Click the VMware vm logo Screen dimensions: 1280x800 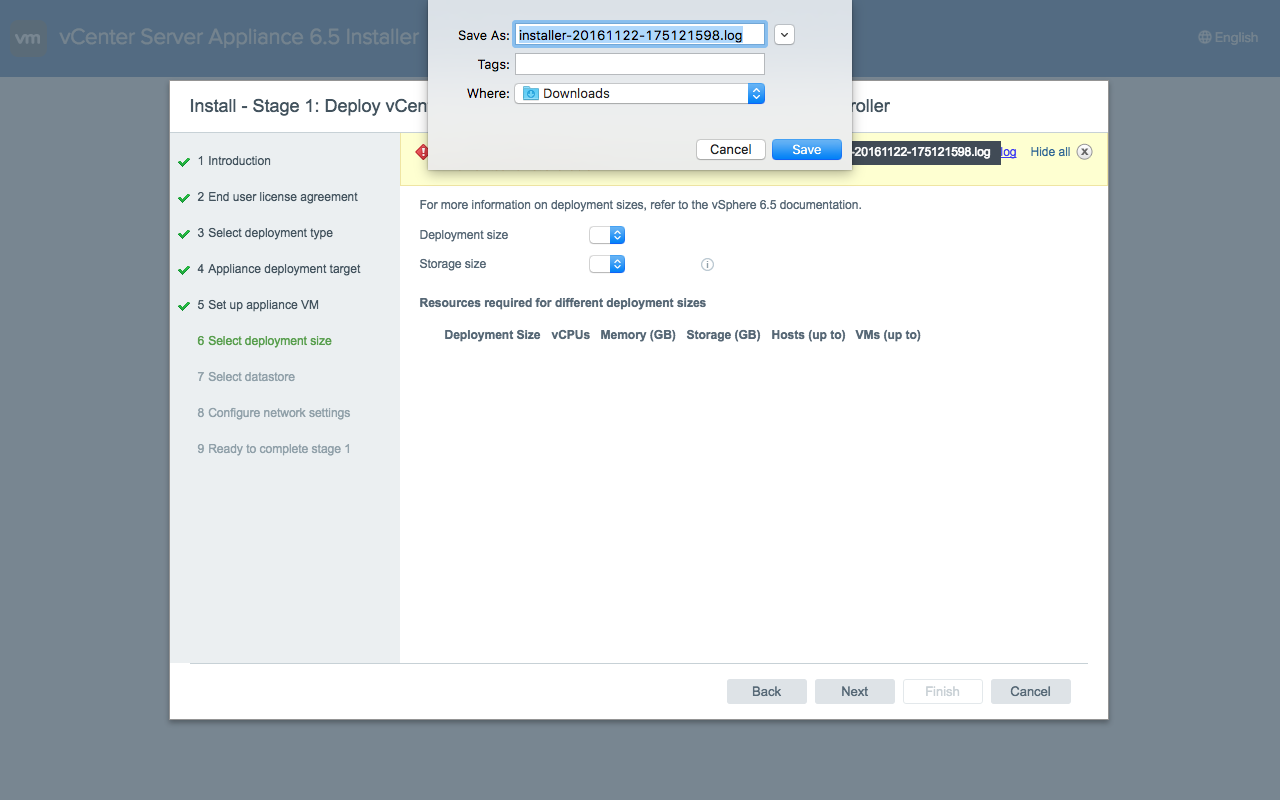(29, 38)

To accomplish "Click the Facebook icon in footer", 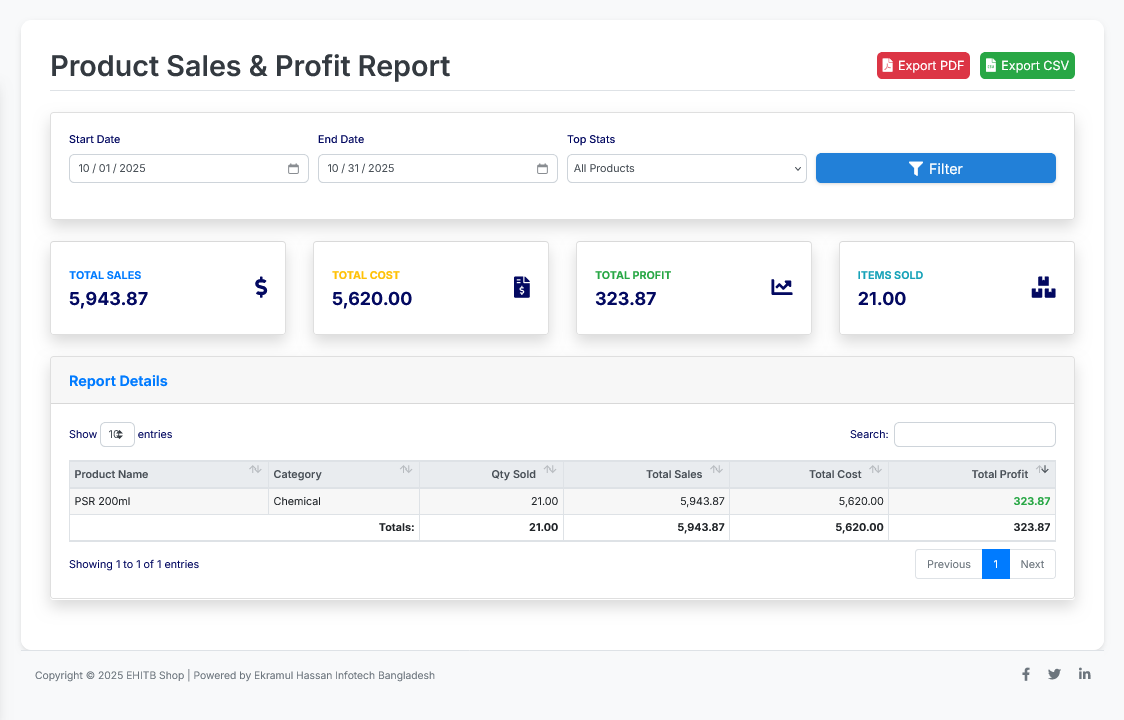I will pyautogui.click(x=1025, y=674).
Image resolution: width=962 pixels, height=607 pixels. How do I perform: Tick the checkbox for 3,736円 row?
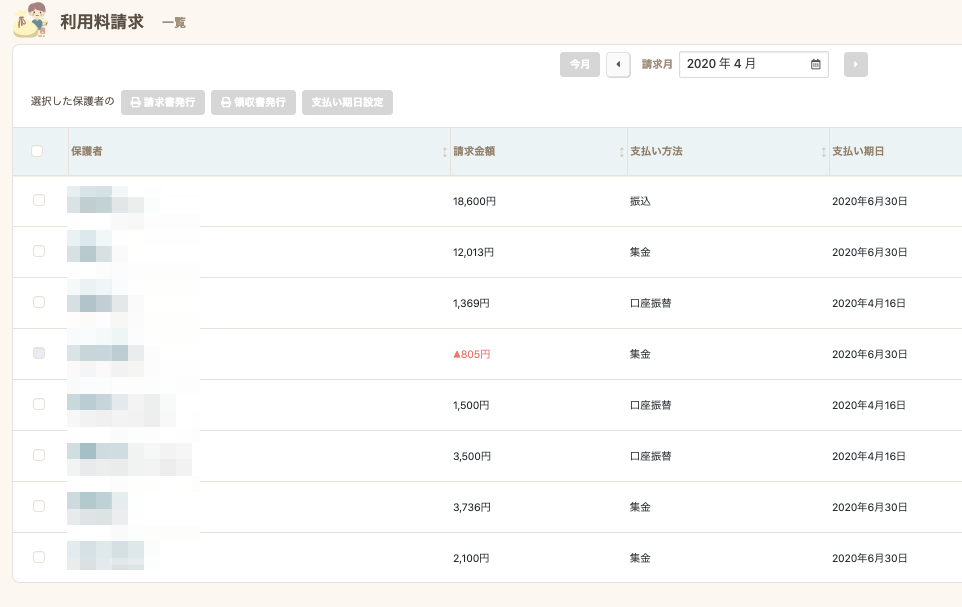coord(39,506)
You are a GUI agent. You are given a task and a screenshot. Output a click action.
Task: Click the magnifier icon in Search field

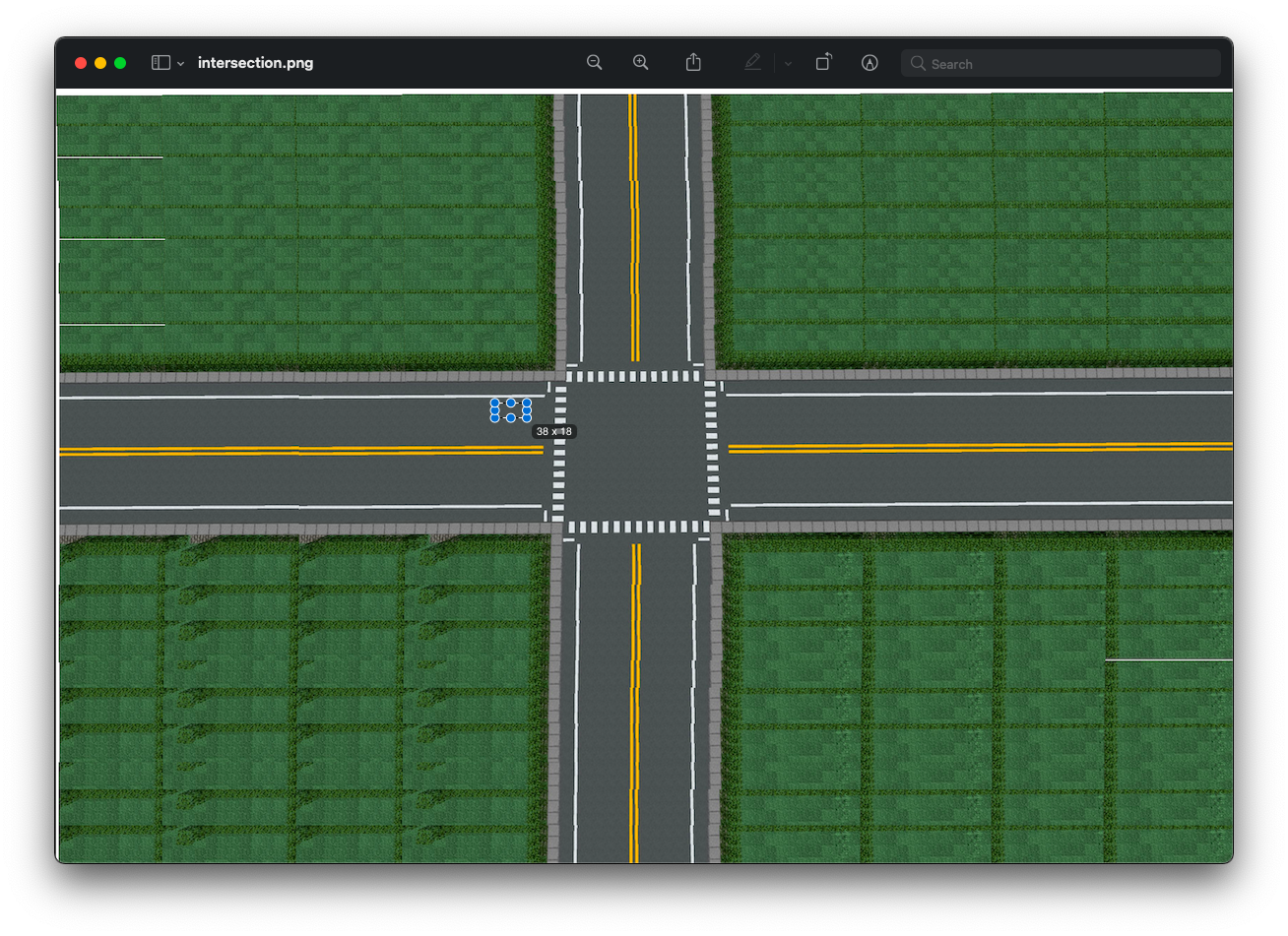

□ □ □ □

• WHAT IS REQUIRED: All that is wanted is the lines from the one holding "You are a GUI" through the end of the material, duplicated exactly, with no pictures.

• WRITTEN RESPONSE:
You are a GUI agent. You are given a task and a screenshot. Output a click action.
Task: Click the magnifier icon in Search field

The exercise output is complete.